Excerpted passage ->
* BEGIN *

Given $B=\{e_1,\dots,e_n\}$ a basis of a K-vector space $V$, and $f$ the only endomorphism such that
$f(e_i)=\begin{cases} e_1-e_2, & \mbox{if } i=1 \\ -e_{i-1}+e_i-e_{i+1}, & \mbox{if } 2 \le i \le n-1 \\ -e_{n-1}+e_n, & \mbox{if } i=n \end{cases} $
I have to prove that f is invertible iff $n \equiv 0,1\mod 3$.
If that's the case, show that
$f^{-1}(e_1)=\begin{cases} e_1+\sum_{k=1}^m (-1)^k(e_{3k}+e_{3k+1}) & \mbox{if } n=3m+1 \\ \sum_{k=1}^m (-1)^k(e_{3k-1}+e_{3k}) & \mbox{if } 2 \le i \le n-1 \end{cases}$
I've already proved that f is bijective iff $n \equiv 0,1 \mod3$, and now I'm proving the second part, with the case $n=3m+1$. Here's what I do.
Supose that $n=3m+1$. Using the definition of f:
$f(e_1+\sum_{k=1}^m (-1)^k(e_{3k}+e_{3k+1}))=\\ =f(e_1)+\sum_{k=1}^{m-1}(-1)^kf(e_{3k}+e_{3k+1})+(-1)^mf(e_{3m})+(-1)^mf(e_{3m+1})\\ =e_1-e_2+\sum_{k=1}^{m-1}(-1)^k(-e_{3k_1}-e_{3k+2})+(-1)^m(-e_{3m-1})$
From here I don't know how to continue.
Note that a lot of terms cancel due to the alternating sign: $$ \sum_{k=1}^{m-1} (-1)^k( -e_{3k-1} - e_{3k+2} ) = e_2 - (-1)^{m-1} e_{3m-1} = e_2 +(-1)^me_{3m-1}. $$ Then $$ f(e_1 + \sum(\dots)) = e_1. $$

* END *

Written exercise 1 ->
Answer these questions about the endomorphism thread:
(a) For which residues of n modulo 3 is f invertible?
(b) Which case of n is the poster working on in the second part?
(c) According to the reply, why do many terms cancel?

Saved entries:
* BEGIN *

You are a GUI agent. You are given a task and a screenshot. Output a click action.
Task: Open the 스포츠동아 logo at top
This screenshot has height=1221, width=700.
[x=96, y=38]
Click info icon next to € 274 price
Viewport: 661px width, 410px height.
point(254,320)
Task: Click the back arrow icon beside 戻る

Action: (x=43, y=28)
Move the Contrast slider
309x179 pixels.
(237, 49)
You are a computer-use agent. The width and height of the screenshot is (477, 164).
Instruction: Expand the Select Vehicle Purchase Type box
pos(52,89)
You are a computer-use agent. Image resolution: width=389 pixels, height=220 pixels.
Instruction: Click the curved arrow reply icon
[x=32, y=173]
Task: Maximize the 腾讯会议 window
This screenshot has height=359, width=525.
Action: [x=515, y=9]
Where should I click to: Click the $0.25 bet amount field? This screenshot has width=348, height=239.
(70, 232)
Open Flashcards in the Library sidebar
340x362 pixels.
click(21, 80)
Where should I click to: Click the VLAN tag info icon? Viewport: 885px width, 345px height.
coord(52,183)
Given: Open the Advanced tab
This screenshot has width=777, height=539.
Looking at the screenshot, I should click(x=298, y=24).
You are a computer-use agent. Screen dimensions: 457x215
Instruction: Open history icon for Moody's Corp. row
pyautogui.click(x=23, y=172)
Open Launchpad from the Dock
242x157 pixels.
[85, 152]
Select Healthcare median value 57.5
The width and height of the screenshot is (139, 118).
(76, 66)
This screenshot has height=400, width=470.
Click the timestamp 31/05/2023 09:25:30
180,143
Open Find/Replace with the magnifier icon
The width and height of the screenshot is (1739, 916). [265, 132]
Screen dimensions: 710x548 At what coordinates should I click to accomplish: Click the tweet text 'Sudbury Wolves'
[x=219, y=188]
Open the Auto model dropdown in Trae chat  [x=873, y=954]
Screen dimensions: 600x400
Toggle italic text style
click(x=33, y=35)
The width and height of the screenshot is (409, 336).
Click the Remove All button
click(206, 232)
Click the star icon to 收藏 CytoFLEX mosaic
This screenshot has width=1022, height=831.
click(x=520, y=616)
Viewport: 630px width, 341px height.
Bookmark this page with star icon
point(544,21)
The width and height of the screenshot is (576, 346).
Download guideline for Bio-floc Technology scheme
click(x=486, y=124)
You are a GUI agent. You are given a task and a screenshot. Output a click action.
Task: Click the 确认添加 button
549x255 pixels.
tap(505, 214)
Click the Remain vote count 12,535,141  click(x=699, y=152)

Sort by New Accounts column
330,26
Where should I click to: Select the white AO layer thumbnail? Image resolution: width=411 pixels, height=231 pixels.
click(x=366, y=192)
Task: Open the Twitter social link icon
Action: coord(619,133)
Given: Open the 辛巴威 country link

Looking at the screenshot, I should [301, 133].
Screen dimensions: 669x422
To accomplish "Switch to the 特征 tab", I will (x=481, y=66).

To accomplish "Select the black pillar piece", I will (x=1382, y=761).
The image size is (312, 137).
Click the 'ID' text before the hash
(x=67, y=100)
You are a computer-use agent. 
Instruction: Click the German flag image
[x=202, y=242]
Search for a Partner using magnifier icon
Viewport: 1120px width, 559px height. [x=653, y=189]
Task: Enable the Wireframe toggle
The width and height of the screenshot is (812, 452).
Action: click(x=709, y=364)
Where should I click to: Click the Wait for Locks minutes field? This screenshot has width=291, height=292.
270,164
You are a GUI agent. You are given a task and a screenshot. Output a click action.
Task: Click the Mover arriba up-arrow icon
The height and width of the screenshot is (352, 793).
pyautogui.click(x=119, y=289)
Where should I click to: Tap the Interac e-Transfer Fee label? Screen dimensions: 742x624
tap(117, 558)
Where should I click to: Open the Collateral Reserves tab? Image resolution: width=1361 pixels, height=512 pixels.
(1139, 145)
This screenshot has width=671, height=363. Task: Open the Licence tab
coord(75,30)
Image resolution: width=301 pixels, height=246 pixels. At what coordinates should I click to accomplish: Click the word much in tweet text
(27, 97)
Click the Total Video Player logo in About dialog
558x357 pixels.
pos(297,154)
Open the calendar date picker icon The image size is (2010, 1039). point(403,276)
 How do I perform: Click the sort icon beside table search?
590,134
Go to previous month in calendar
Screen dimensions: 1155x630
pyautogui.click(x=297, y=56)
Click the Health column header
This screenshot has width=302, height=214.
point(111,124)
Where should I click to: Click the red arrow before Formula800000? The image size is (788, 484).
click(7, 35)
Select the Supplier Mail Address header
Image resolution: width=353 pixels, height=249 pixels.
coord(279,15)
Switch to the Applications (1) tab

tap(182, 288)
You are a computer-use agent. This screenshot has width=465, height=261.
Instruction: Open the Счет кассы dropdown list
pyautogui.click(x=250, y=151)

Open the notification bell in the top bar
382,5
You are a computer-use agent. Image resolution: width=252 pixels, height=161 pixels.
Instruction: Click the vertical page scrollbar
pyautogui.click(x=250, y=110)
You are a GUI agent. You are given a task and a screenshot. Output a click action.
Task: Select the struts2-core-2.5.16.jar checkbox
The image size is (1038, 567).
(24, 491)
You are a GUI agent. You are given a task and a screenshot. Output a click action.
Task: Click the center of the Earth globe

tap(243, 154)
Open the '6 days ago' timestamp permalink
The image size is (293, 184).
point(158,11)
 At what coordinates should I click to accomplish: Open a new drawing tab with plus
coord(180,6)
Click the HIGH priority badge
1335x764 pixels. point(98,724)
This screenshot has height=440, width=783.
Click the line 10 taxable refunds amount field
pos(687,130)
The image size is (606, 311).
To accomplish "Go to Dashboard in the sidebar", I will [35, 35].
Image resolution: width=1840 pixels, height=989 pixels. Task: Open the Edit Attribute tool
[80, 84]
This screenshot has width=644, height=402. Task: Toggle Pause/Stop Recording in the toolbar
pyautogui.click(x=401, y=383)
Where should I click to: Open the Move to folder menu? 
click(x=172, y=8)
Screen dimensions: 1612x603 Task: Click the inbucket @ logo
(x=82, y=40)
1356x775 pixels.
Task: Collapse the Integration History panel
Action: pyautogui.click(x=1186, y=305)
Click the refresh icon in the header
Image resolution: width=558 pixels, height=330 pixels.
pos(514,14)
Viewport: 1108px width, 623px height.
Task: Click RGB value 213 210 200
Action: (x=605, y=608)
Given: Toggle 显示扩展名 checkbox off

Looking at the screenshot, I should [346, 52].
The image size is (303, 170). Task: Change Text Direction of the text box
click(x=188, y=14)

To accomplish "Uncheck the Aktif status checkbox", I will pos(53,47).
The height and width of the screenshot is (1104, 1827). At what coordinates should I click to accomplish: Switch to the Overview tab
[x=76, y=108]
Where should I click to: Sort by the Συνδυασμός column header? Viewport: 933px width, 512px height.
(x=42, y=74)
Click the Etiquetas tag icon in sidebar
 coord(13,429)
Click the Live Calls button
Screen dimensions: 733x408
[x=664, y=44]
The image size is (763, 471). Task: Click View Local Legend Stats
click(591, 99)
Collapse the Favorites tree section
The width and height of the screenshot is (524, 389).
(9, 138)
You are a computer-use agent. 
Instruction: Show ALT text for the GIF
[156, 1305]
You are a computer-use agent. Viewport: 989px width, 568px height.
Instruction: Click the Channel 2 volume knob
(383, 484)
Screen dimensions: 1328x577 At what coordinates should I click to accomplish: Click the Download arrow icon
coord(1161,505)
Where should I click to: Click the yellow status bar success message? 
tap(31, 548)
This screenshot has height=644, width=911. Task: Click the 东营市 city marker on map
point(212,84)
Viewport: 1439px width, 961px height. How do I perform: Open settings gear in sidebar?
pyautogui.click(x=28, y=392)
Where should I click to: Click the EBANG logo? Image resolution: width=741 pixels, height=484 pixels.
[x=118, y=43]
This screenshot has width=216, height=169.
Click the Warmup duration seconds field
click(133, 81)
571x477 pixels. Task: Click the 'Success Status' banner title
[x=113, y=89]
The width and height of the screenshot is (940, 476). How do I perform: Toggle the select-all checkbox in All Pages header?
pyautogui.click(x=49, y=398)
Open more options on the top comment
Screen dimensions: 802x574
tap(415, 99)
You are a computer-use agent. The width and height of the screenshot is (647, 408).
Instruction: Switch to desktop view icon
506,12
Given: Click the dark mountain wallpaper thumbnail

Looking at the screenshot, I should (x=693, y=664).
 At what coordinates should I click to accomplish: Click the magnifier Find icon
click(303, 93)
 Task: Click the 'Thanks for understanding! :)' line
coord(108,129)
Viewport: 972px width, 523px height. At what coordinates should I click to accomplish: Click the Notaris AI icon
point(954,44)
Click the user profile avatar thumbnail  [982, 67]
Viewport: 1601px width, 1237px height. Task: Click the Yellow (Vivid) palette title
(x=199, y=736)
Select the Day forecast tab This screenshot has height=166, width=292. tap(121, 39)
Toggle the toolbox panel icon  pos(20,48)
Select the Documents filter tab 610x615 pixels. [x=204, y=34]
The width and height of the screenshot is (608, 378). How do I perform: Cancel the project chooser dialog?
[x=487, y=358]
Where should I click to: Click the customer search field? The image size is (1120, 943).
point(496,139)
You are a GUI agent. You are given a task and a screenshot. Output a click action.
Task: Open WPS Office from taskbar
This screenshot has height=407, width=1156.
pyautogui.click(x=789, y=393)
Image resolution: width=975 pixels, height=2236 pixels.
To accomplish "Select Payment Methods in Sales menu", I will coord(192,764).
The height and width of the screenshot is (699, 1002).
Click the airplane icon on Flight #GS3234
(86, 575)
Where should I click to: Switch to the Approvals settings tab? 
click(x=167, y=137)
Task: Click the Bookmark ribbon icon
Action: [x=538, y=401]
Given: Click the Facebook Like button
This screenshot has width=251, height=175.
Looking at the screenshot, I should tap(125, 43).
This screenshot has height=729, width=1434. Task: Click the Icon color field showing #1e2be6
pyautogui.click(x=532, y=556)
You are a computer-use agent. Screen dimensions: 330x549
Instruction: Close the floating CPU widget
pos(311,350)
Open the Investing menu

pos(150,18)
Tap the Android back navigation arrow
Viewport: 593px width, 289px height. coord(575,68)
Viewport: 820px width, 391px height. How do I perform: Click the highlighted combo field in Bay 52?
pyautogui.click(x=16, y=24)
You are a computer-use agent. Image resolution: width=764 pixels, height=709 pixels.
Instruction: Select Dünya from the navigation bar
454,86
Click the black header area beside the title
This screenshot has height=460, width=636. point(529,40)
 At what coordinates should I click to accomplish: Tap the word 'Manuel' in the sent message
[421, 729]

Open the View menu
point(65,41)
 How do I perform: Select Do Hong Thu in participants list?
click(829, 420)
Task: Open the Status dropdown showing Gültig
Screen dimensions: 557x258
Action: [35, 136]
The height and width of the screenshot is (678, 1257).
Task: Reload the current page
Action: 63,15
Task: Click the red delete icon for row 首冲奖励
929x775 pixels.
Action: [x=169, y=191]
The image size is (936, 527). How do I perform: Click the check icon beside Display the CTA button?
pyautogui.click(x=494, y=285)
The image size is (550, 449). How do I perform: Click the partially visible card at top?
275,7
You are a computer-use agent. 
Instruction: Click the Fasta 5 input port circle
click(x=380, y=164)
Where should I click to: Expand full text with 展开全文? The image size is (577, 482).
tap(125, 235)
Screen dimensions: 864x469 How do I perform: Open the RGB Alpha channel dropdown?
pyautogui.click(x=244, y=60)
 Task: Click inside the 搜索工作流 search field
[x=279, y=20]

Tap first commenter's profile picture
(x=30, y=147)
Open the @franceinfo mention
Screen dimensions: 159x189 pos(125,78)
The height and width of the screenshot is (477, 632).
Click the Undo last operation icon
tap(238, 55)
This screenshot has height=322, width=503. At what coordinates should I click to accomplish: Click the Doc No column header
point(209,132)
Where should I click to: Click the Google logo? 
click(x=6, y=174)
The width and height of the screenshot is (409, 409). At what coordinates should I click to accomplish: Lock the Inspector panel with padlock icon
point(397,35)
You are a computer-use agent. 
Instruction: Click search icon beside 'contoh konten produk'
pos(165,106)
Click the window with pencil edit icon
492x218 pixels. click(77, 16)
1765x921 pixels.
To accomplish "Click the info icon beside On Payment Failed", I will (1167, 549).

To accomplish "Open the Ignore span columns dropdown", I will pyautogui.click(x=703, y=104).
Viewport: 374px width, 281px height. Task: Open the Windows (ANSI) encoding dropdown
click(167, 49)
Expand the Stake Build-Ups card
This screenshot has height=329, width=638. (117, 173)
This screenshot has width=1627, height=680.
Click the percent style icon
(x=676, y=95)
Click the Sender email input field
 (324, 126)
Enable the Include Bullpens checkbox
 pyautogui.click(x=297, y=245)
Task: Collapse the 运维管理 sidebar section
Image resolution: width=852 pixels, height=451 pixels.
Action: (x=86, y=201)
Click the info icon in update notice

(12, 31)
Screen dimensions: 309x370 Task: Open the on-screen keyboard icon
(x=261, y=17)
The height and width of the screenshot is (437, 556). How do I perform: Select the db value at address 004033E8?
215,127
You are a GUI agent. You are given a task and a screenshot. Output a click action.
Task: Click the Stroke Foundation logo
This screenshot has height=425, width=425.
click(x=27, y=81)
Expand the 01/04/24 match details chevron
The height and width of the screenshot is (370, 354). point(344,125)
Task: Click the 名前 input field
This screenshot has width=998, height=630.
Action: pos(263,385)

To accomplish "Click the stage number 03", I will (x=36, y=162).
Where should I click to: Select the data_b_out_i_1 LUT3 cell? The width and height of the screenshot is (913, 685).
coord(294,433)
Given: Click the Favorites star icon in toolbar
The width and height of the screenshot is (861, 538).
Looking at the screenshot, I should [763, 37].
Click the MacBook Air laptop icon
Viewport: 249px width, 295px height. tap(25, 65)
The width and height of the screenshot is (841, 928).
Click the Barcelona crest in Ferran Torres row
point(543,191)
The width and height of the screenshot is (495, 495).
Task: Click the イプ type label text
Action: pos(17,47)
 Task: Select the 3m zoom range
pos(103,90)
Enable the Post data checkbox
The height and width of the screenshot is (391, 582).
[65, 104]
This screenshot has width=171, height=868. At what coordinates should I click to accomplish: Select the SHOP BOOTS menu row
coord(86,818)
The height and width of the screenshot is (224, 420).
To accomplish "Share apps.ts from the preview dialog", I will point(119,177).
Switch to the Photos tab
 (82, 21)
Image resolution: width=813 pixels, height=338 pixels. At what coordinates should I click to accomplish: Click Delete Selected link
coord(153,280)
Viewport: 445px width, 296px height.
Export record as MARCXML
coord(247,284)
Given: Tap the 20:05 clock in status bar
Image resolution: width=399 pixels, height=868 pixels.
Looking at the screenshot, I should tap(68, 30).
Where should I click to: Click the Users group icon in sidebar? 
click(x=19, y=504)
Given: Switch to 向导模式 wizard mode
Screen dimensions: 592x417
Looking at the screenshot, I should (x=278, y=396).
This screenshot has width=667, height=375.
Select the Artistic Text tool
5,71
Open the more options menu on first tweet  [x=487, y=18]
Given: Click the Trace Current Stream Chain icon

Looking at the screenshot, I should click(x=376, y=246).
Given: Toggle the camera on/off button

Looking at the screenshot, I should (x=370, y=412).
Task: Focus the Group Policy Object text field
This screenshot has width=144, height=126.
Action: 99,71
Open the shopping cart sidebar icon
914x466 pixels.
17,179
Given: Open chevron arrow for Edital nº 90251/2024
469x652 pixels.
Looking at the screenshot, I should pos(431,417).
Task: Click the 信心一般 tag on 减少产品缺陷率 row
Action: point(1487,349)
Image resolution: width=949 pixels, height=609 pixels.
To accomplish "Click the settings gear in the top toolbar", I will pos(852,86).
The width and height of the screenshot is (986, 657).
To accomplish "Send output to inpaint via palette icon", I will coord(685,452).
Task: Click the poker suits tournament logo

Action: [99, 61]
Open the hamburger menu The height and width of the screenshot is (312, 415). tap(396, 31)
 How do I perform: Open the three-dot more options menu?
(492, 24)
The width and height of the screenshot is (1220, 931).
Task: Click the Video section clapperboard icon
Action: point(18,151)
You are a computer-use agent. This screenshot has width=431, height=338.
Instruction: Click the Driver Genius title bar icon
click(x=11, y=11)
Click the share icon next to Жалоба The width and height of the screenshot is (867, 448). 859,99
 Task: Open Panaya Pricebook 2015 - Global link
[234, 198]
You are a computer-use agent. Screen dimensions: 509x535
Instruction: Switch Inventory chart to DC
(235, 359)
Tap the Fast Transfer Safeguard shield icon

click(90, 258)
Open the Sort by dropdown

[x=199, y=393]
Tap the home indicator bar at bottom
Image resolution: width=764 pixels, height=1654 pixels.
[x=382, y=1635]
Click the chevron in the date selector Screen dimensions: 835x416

* END *

Written exercise 2 -> Retype the saved entries, starting at their first line and ending at the line that contains "Action: (x=43, y=28)", both included.

Task solution 1 ->
(a) n ≡ 0 or 1 (mod 3).
(b) The case n = 3m + 1.
(c) Because of the alternating sign.

Task solution 2 ->
You are a GUI agent. You are given a task and a screenshot. Output a click action.
Task: Open the 스포츠동아 logo at top
This screenshot has height=1221, width=700.
[x=96, y=38]
Click info icon next to € 274 price
Viewport: 661px width, 410px height.
point(254,320)
Task: Click the back arrow icon beside 戻る

Action: (x=43, y=28)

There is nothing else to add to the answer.